PARTS OF THE EXERCISE:
• 1. Decide whether each statement agrees with the Lehman Engel article. Answer yes or no for each, and quote the exact words of the article that settle it.
(a) Engel conducted the music for the 1959 film version of Li'l Abner.
(b) The 1951 Porgy and Bess album Engel conducted was a mono recording.
(c) The Girl Crazy, Oh, Kay!, Babes in Arms and Pal Joey albums Engel conducted were original cast albums.
• 2. Set down a passage from the Lehman Engel article word for word, beginning at the words "Engel founded the" and stopping after the words "in Los Angeles.".
• 3. According to the Lehman Engel article, how many Tony Awards did Engel win?

A. Lehman Engel (born September 14, 1910, Jackson, Mississippi - died August 29, 1982, New York City) was an American composer and conductor of Broadway musicals, television and film.

Work in theatre, television and films
Engel worked in a variety of positions on television specials. He was composer and conductor of the music for the famed 1954 television production of Shakespeare's Macbeth, starring Maurice Evans and Judith Anderson, but did not work on the 1960 remake starring the same two actors. 

He was conductor of the first (and so far, the only) television version of Leonard Bernstein's Wonderful Town (1958) (TV), as well as, in the preceding years, of the Hallmark Hall of Fame productions of Shakespeare's The Taming of the Shrew in 1956, Twelfth Night in 1957, and The Tempest in 1960, all with Maurice Evans. He also conducted the music for the Broadway musical version of Li'l Abner, but not for the 1959 film version of the show. The music in the film was conducted by Joseph J. Lilley. He also musically directed and vocally arranged the 1959 musical Take Me Along.

Engel also composed the music for the 1939 Broadway revival of Hamlet, starring Maurice Evans, as well as for the original 1948 stage production of Maxwell Anderson's Anne of the Thousand Days, starring Rex Harrison and Joyce Redman. 

In 1965, he served as the musical director for the Broadway production of La Grosse Valise (composer Gérard Calvi, lyrics by Harold Rome)

The BMI Lehman Engel Musical Theatre Workshop

Engel founded the BMI Lehman Engel Musical Theatre Workshop, a workshop in New York for musical theatre composers, lyricists and librettists. Engel also founded and personally supervised the Lehman Engel Musical Theater Workshop, originally based at the Performing Arts Center of the Los Angeles County Music Center in Los Angeles.

Lehman Engel worked as musical director for the St. Louis Municipal Opera for a number of years before moving to New York to conduct on Broadway. He won 6 Tony Awards, and was nominated for 4 more. The category for which he won and was nominated no longer exists.

Recordings
Engel also conducted the first 3-LP version of George Gershwin's opera Porgy and Bess, a 1951 Columbia Masterworks Records album which was highly acclaimed, but did not, as advertised, really feature the complete opera. The mono recording, starring Lawrence Winters and Camilla Williams, was eventually released on CD. It was the longest Porgy and Bess album made up to that time (129 minutes), and would remain so for many years, until it was superseded in the 1970s by two complete recordings of the opera which both won Grammys.

Between the late 1940s and early 1950s, under the supervision of Columbia Records executive Goddard Lieberson, Engel conducted what were then the most complete recordings of several classic Broadway musicals of the past, many of which were appearing as albums for the first time - among them Girl Crazy (with Mary Martin performing both Ginger Rogers and Ethel Merman's old stage roles), Oh, Kay! (with Barbara Ruick as Kay and Jack Cassidy as Jimmy de Winter), Babes in Arms (again featuring Cassidy and Mary Martin), and Pal Joey (with Harold Lang in the title role and Vivienne Segal repeating her original 1940 stage role as Vera Simpson). All of these were studio recordings, not original cast albums. The Pal Joey recording was so successful that it actually led to a major, long-running revival of the show in 1952, with the same two stars who had appeared on the album, Vivienne Segal (who had also starred in the original 1940 stage production) and Harold Lang.

DATA TO EXAMINE:
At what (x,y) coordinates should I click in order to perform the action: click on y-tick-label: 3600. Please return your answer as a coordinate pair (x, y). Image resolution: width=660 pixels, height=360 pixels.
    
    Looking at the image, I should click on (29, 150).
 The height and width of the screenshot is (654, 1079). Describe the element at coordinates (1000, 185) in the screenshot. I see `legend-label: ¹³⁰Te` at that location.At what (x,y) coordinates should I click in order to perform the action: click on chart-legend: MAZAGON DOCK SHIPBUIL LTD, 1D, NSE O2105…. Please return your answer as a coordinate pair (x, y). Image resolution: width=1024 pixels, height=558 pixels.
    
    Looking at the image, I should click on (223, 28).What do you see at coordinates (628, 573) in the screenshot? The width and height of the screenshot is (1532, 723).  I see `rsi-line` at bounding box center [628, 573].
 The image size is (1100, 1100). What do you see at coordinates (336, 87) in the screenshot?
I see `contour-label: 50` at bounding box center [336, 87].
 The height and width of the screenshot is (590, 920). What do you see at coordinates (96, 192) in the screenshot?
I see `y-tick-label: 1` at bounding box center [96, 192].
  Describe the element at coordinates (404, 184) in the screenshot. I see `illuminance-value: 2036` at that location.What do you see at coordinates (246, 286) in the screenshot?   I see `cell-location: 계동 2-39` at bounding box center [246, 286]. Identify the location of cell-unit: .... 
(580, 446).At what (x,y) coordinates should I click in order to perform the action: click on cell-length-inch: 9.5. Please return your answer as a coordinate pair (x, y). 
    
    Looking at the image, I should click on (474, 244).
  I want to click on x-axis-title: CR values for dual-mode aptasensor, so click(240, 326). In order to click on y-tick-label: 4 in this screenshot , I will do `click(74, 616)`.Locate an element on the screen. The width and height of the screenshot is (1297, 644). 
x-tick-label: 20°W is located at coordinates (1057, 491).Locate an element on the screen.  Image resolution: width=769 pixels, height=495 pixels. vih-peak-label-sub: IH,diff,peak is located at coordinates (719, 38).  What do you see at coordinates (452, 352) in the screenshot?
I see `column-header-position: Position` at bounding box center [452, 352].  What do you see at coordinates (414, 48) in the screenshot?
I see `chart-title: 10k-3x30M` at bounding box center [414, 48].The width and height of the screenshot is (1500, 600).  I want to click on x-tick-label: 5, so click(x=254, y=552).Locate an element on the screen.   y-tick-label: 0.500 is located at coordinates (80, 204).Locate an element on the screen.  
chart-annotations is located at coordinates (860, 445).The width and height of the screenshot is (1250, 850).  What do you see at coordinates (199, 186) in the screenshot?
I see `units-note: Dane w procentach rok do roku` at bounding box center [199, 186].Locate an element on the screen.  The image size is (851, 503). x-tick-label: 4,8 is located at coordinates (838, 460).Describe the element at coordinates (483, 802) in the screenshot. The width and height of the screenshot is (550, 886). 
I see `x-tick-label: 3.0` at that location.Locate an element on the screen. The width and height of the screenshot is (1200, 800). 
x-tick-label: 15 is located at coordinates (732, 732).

ANSWER SECTION:
• 1.
(a) No: "but not for the 1959 film version of the show"
(b) Yes: "The mono recording, starring Lawrence Winters and Camilla Williams, was eventually released on CD."
(c) No: "All of these were studio recordings, not original cast albums."

• 2.
Engel founded the BMI Lehman Engel Musical Theatre Workshop, a workshop in New York for musical theatre composers, lyricists and librettists. Engel also founded and personally supervised the Lehman Engel Musical Theater Workshop, originally based at the Performing Arts Center of the Los Angeles County Music Center in Los Angeles.

• 3. He won 6 Tony Awards.